→ Textauszug:
====

Von Mohnblumen und einem Wunsch

Idealismus ist das Privileg der Jugend, sagt man.

Ich habe mir einen, meinen, Idealismus angeeignet - weil ich jung bin? Unbedarft? Naiv? Idealismus, daran kann ich mich klammern, wenn wieder irgendjemand versucht, ihn mir aus der Hand zu reißen, ein Nachrichtensprecher, ein Online-Kommentar, ein Familienmitglied. So viele, die heutzutage gegen ihn ankämpfen. Nur heute, im Angebot, zweimal Rationalisierung zum Preis von (d)einem Ideal. Eine Zwangsstörung der Post-post-Moderne, wie es scheint. Umsetzbarkeit fragwürdig, aber schön, dass du noch von einer besseren Welt träumen kannst.

Nicht loslassen, liebe Leute. Wo wären wir, wenn wir nicht mehr träumen könnten.

====

→ Aufgaben:
A) Gib den Textauszug von „Von Mohnblumen und“ bis einschließlich „Welt träumen kannst.“ wortgetreu wieder.
B) Wessen Privileg ist der Idealismus laut dem Textauszug?
C) Nenne alle Beispiele, die der Textauszug für diejenigen anführt, die versuchen, den Idealismus aus der Hand zu reißen.
Stütze dich dabei nur auf den Textauszug.

→ Quellenmaterial:
====

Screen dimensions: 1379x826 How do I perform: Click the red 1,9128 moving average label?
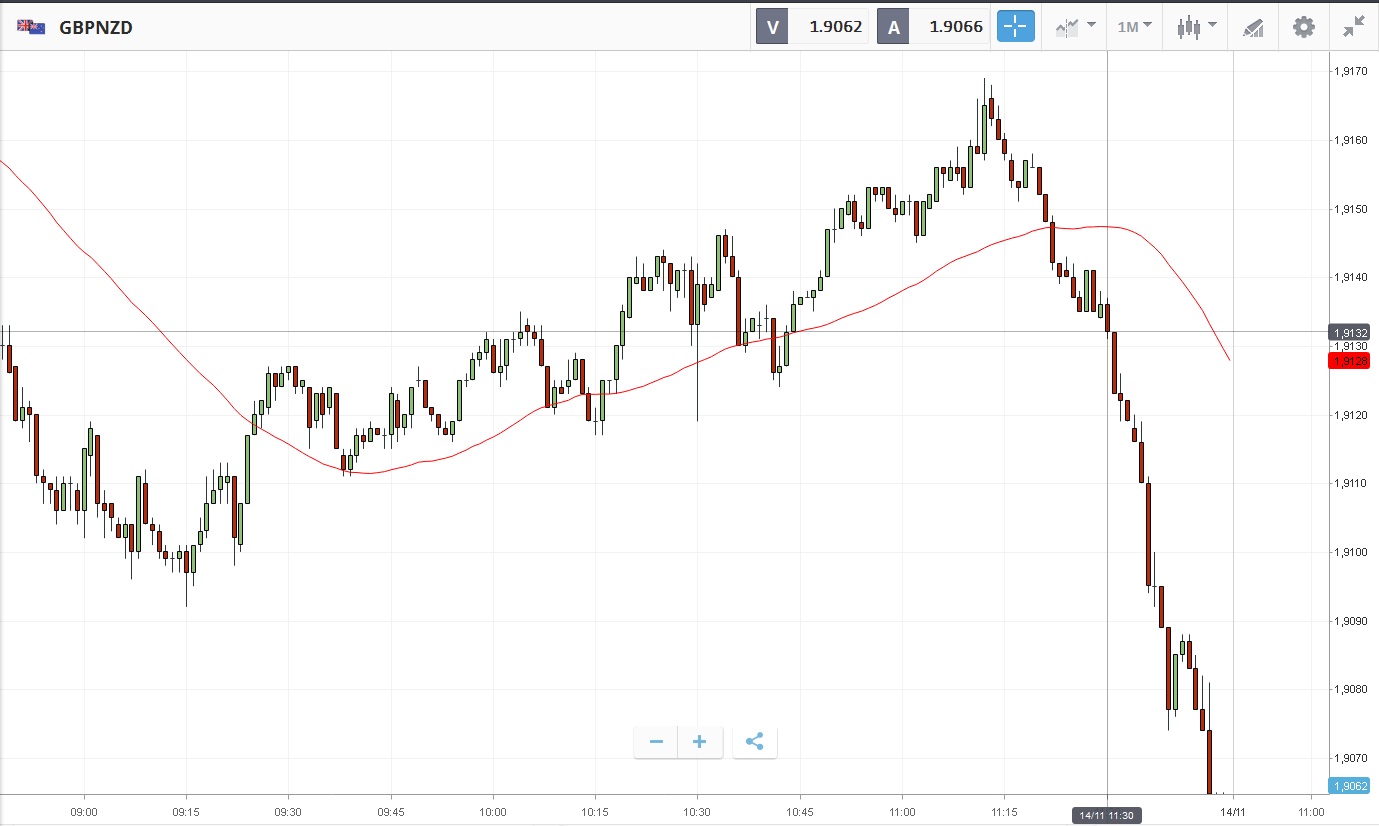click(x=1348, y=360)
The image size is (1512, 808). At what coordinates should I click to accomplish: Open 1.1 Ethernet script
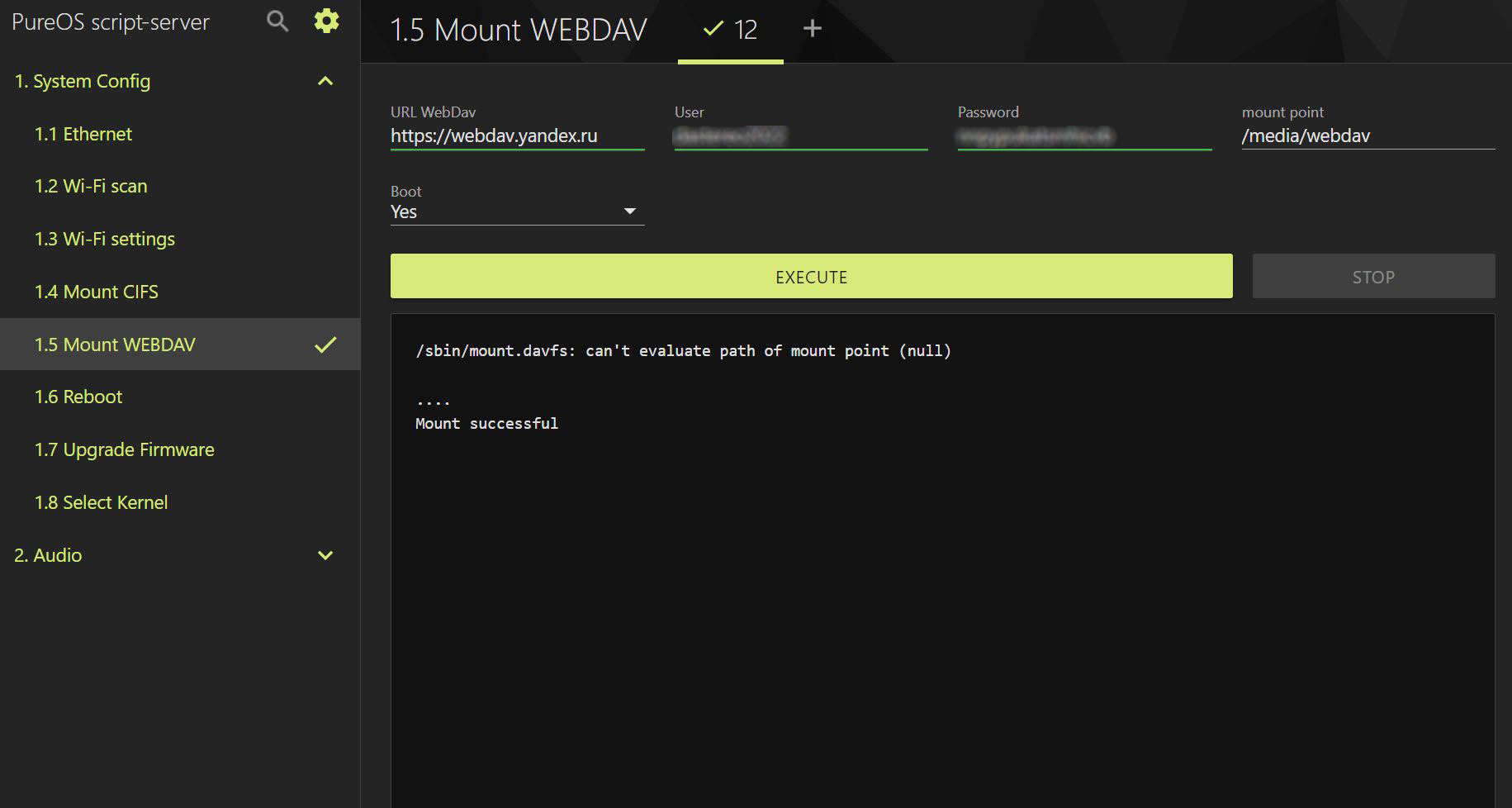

====

→ Endergebnisse:
A)
Von Mohnblumen und einem Wunsch

Idealismus ist das Privileg der Jugend, sagt man.

Ich habe mir einen, meinen, Idealismus angeeignet - weil ich jung bin? Unbedarft? Naiv? Idealismus, daran kann ich mich klammern, wenn wieder irgendjemand versucht, ihn mir aus der Hand zu reißen, ein Nachrichtensprecher, ein Online-Kommentar, ein Familienmitglied. So viele, die heutzutage gegen ihn ankämpfen. Nur heute, im Angebot, zweimal Rationalisierung zum Preis von (d)einem Ideal. Eine Zwangsstörung der Post-post-Moderne, wie es scheint. Umsetzbarkeit fragwürdig, aber schön, dass du noch von einer besseren Welt träumen kannst.

B) Das Privileg der Jugend.

C) Ein Nachrichtensprecher, ein Online-Kommentar, ein Familienmitglied.